Re: comments on draft-newman-i18n-comparator-05.txt from Dave Cridland on 2005-10-20 (public-ietf-collation@w3.org from October 2005)

From: Dave Cridland <dave@cridland.net>
Date: Thu, 20 Oct 2005 11:39:28 +0100
To: Philip Guenther <guenther+collation@sendmail.com>
Cc: Martin Duerst <duerst@it.aoyama.ac.jp>, <public-ietf-collation@w3.org>, Arnt Gulbrandsen <arnt@gulbrandsen.priv.no>
Message-Id: <4865.1129804769.554912@peirce.dave.cridland.net>
On Mon Oct 17 10:30:48 2005, Philip Guenther wrote:
> Arnt Gulbrandsen <arnt@gulbrandsen.priv.no> writes:
> >Martin Duerst writes:
> >> At 17:24 05/09/22, Arnt Gulbrandsen wrote:
> >> >1. Collators should get octet strings from the protocol.
> ...
> >> Up to now, my assumption was that all collations operate on 
> character >> strings,
> >
> >(mine too)
> >
> >> and that the 'octet' collation was either a bad name or the 
> exception >> that proved the rule (until recently, I didn't get 
> much of an answer >> on that from Chris).
> >
> >i-octet, ascii-numeric and Cyrus' date collator (for sieve) 
> persuade me >that this isn't so. The very raison d'etre for a 
> collator is that it is >NOT strcmp(). The collator draft/RFC 
> defines a small API, and a >collator is something that implements 
> that API on a given data type. >That data type may be "Turkish 
> unicode text" or it may be "email >addresses" or it may be 
> "numbers" or it may be "arbitrary octet >strings" or it may be "US 
> street addresses" or it may be "Swiss >telephone directory entries".
> 
> Yes and no.  With the possible exception of i;octet, all the 
> collations
> mentioned or documented operate on character strings, in the sense 
> that
> the charset of the input data must be taken into account.
> 
> 
It isn't, actually. Comparators in ACAP operate on octet strings, and 
they have an explicit octet-by-octet decoding rule, plus a defined 
handler for when the decoding fails (either they stop processing the 
input at that point, or they pass it through).

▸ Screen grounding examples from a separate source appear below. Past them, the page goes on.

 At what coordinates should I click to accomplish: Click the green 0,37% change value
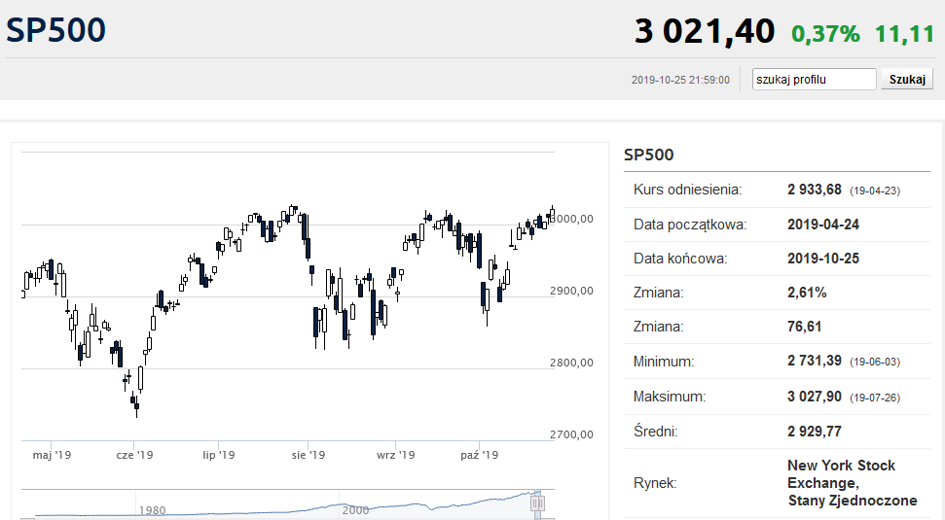pos(826,34)
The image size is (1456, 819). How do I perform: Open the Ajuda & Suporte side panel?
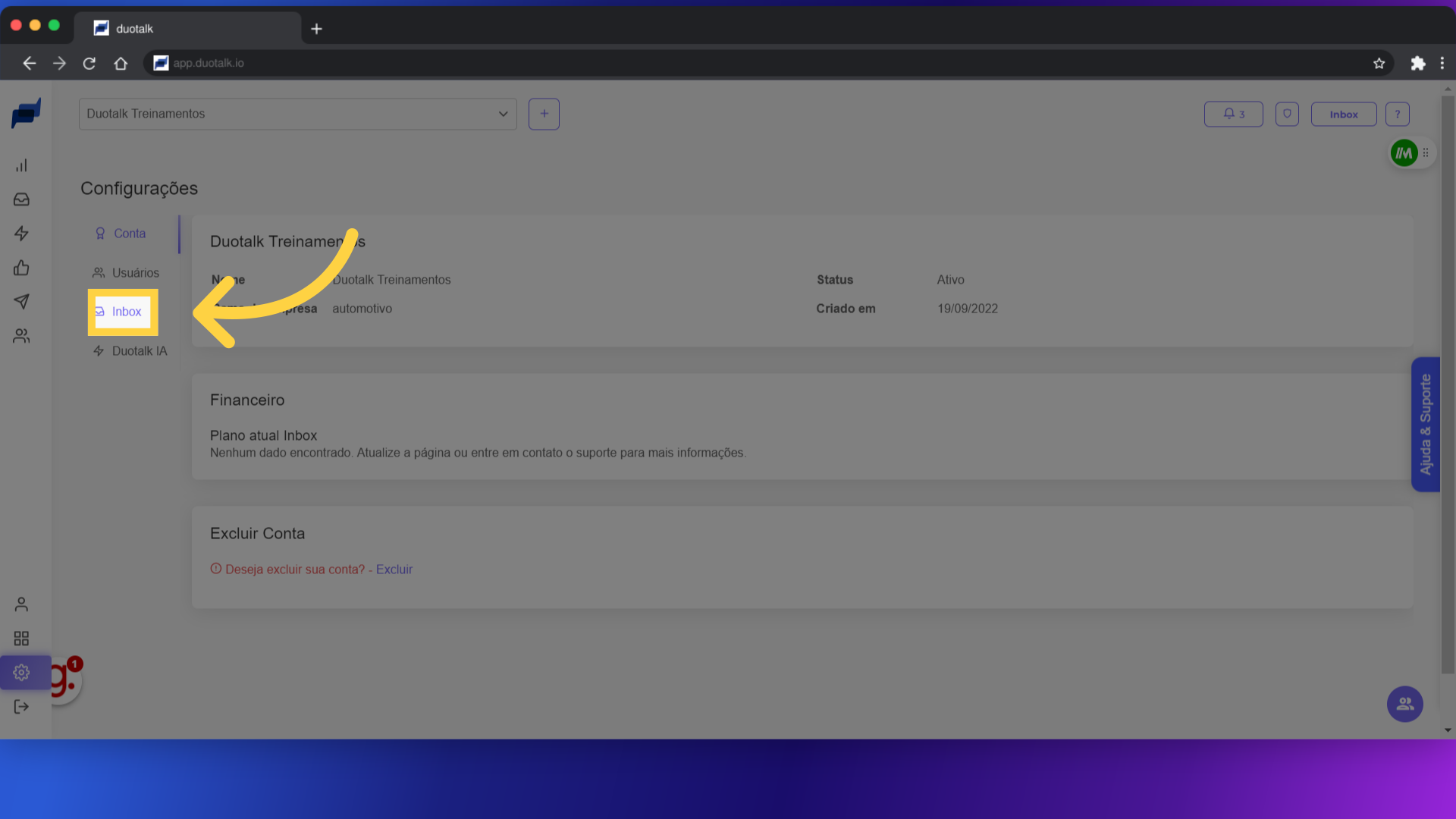click(x=1425, y=425)
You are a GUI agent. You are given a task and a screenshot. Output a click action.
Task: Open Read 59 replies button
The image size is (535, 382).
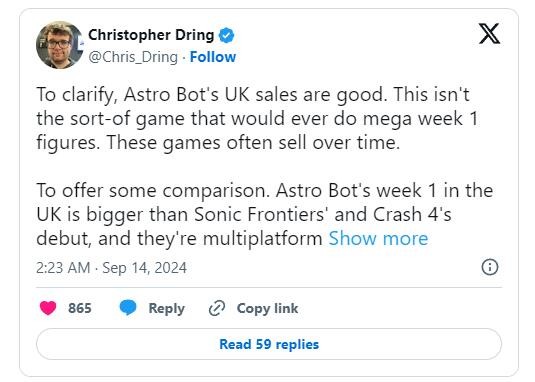coord(269,344)
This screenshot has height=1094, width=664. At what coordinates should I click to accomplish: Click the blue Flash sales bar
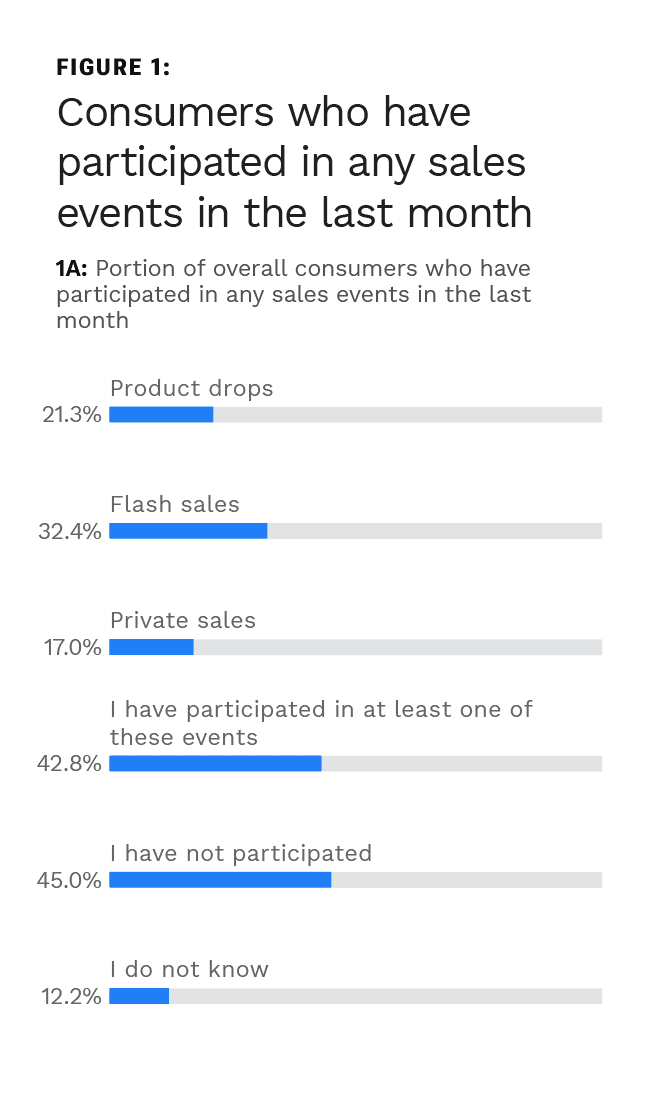coord(188,531)
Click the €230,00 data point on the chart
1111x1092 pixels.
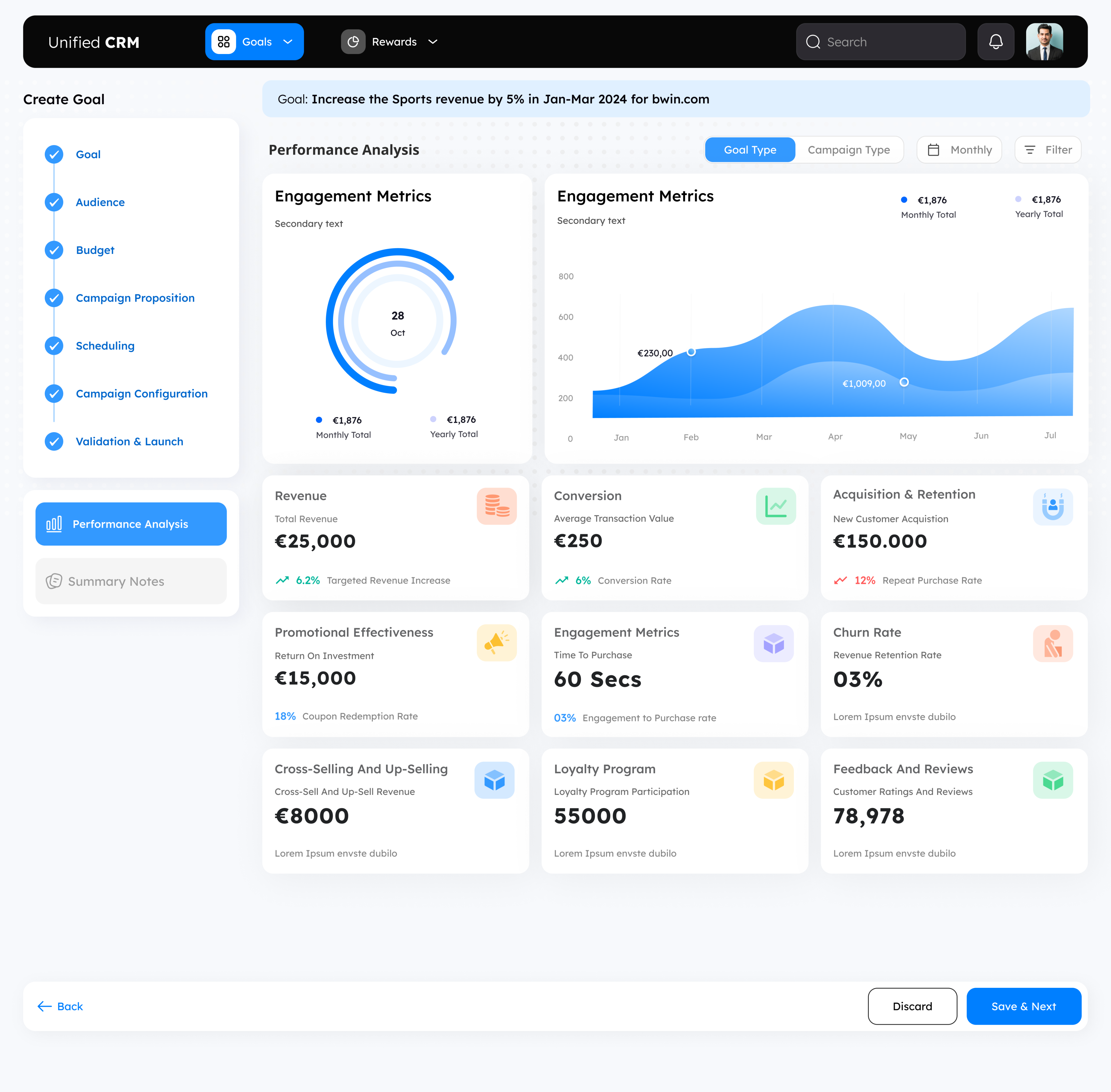tap(691, 352)
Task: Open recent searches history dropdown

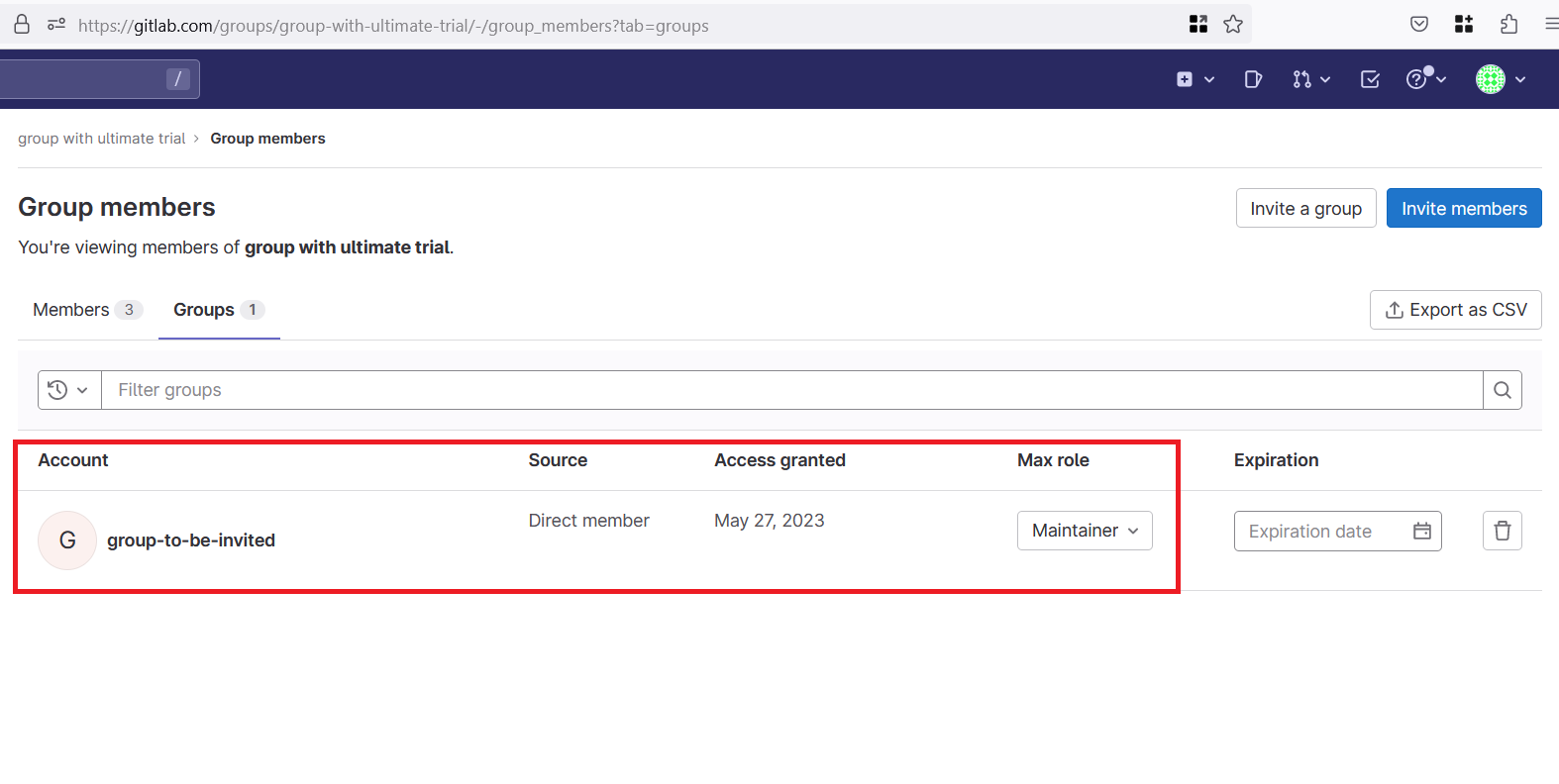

So if someone were to store a UCS2 numeric string in ACAP, the output 
of a "i;ascii-numeric" comparator is NIL, rather than an integer.

If you prefer, the charset is implicit in the definition of the 
comparator, in this case "ascii", hence the name.

"i;octet" is only unique in as much as it has no charset at all, 
otherwise it's exactly the same as any other comparator.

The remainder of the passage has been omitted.